#### Records to process ####

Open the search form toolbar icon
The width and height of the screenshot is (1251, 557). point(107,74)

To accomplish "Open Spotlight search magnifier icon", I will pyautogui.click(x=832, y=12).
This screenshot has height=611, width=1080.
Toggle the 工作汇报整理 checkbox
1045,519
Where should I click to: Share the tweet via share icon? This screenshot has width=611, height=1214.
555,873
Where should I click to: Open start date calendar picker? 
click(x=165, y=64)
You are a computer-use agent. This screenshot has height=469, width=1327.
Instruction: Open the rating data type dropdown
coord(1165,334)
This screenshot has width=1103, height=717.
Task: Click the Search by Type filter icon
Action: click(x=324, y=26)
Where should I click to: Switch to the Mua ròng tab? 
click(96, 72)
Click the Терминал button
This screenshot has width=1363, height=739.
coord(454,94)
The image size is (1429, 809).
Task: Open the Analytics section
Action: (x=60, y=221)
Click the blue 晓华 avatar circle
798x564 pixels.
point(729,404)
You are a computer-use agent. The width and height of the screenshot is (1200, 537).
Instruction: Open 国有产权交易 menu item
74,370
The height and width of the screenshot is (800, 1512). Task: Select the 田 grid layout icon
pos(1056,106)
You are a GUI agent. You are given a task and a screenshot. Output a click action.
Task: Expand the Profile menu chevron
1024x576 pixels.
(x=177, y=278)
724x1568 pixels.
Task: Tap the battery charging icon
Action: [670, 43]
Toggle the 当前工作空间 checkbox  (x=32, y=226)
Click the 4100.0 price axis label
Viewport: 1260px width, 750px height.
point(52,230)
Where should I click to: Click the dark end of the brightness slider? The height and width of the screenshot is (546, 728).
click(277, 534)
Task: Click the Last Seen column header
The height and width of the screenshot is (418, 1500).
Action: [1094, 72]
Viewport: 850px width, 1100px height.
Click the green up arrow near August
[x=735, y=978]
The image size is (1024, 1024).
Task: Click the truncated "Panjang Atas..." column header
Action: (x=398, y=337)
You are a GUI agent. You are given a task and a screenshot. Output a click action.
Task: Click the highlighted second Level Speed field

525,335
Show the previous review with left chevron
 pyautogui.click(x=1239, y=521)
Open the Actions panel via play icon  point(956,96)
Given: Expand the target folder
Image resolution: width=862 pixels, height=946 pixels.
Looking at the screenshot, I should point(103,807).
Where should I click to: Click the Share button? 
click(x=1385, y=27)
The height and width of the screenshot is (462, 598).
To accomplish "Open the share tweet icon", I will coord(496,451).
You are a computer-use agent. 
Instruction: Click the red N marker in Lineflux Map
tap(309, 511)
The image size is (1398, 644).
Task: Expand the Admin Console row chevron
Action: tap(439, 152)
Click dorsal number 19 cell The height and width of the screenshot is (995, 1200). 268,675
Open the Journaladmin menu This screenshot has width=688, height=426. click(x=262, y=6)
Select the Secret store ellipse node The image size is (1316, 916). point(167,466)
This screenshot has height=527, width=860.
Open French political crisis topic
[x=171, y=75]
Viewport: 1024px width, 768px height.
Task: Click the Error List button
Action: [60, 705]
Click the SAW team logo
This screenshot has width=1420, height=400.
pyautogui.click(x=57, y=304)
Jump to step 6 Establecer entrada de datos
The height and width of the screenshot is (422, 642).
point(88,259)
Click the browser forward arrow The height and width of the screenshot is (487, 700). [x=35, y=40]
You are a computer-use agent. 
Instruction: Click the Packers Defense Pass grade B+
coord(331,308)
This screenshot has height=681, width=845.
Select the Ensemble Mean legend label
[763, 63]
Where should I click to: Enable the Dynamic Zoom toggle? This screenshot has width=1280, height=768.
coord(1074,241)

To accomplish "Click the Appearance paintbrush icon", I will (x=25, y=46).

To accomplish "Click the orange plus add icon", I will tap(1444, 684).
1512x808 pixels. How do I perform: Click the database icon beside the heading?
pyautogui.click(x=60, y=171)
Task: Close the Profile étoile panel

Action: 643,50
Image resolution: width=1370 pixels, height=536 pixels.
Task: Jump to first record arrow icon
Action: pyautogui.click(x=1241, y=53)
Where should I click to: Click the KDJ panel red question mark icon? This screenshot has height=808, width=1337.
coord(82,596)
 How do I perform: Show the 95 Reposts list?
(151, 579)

####

To do: Restate the records exactly. Leave nothing out.

Reply:
Open the search form toolbar icon
The width and height of the screenshot is (1251, 557). point(107,74)

To accomplish "Open Spotlight search magnifier icon", I will pyautogui.click(x=832, y=12).
This screenshot has height=611, width=1080.
Toggle the 工作汇报整理 checkbox
1045,519
Where should I click to: Share the tweet via share icon? This screenshot has width=611, height=1214.
555,873
Where should I click to: Open start date calendar picker? 
click(x=165, y=64)
You are a computer-use agent. This screenshot has height=469, width=1327.
Instruction: Open the rating data type dropdown
coord(1165,334)
This screenshot has width=1103, height=717.
Task: Click the Search by Type filter icon
Action: click(x=324, y=26)
Where should I click to: Switch to the Mua ròng tab? 
click(96, 72)
Click the Терминал button
This screenshot has width=1363, height=739.
coord(454,94)
The image size is (1429, 809).
Task: Open the Analytics section
Action: (x=60, y=221)
Click the blue 晓华 avatar circle
798x564 pixels.
point(729,404)
You are a computer-use agent. The width and height of the screenshot is (1200, 537).
Instruction: Open 国有产权交易 menu item
74,370
The height and width of the screenshot is (800, 1512). Task: Select the 田 grid layout icon
pos(1056,106)
You are a GUI agent. You are given a task and a screenshot. Output a click action.
Task: Expand the Profile menu chevron
1024x576 pixels.
(x=177, y=278)
724x1568 pixels.
Task: Tap the battery charging icon
Action: [670, 43]
Toggle the 当前工作空间 checkbox  (x=32, y=226)
Click the 4100.0 price axis label
Viewport: 1260px width, 750px height.
point(52,230)
Where should I click to: Click the dark end of the brightness slider? The height and width of the screenshot is (546, 728).
click(277, 534)
Task: Click the Last Seen column header
The height and width of the screenshot is (418, 1500).
Action: [1094, 72]
Viewport: 850px width, 1100px height.
Click the green up arrow near August
[x=735, y=978]
The image size is (1024, 1024).
Task: Click the truncated "Panjang Atas..." column header
Action: (x=398, y=337)
You are a GUI agent. You are given a task and a screenshot. Output a click action.
Task: Click the highlighted second Level Speed field

525,335
Show the previous review with left chevron
 pyautogui.click(x=1239, y=521)
Open the Actions panel via play icon  point(956,96)
Given: Expand the target folder
Image resolution: width=862 pixels, height=946 pixels.
Looking at the screenshot, I should point(103,807).
Where should I click to: Click the Share button? 
click(x=1385, y=27)
The height and width of the screenshot is (462, 598).
To accomplish "Open the share tweet icon", I will coord(496,451).
You are a computer-use agent. 
Instruction: Click the red N marker in Lineflux Map
tap(309, 511)
The image size is (1398, 644).
Task: Expand the Admin Console row chevron
Action: tap(439, 152)
Click dorsal number 19 cell The height and width of the screenshot is (995, 1200). 268,675
Open the Journaladmin menu This screenshot has width=688, height=426. click(x=262, y=6)
Select the Secret store ellipse node The image size is (1316, 916). point(167,466)
This screenshot has height=527, width=860.
Open French political crisis topic
[x=171, y=75]
Viewport: 1024px width, 768px height.
Task: Click the Error List button
Action: [60, 705]
Click the SAW team logo
This screenshot has width=1420, height=400.
pyautogui.click(x=57, y=304)
Jump to step 6 Establecer entrada de datos
The height and width of the screenshot is (422, 642).
point(88,259)
Click the browser forward arrow The height and width of the screenshot is (487, 700). [x=35, y=40]
You are a computer-use agent. 
Instruction: Click the Packers Defense Pass grade B+
coord(331,308)
This screenshot has height=681, width=845.
Select the Ensemble Mean legend label
[763, 63]
Where should I click to: Enable the Dynamic Zoom toggle? This screenshot has width=1280, height=768.
coord(1074,241)

To accomplish "Click the Appearance paintbrush icon", I will (x=25, y=46).

To accomplish "Click the orange plus add icon", I will tap(1444, 684).
1512x808 pixels. How do I perform: Click the database icon beside the heading?
pyautogui.click(x=60, y=171)
Task: Close the Profile étoile panel

Action: 643,50
Image resolution: width=1370 pixels, height=536 pixels.
Task: Jump to first record arrow icon
Action: pyautogui.click(x=1241, y=53)
Where should I click to: Click the KDJ panel red question mark icon? This screenshot has height=808, width=1337.
coord(82,596)
 How do I perform: Show the 95 Reposts list?
(151, 579)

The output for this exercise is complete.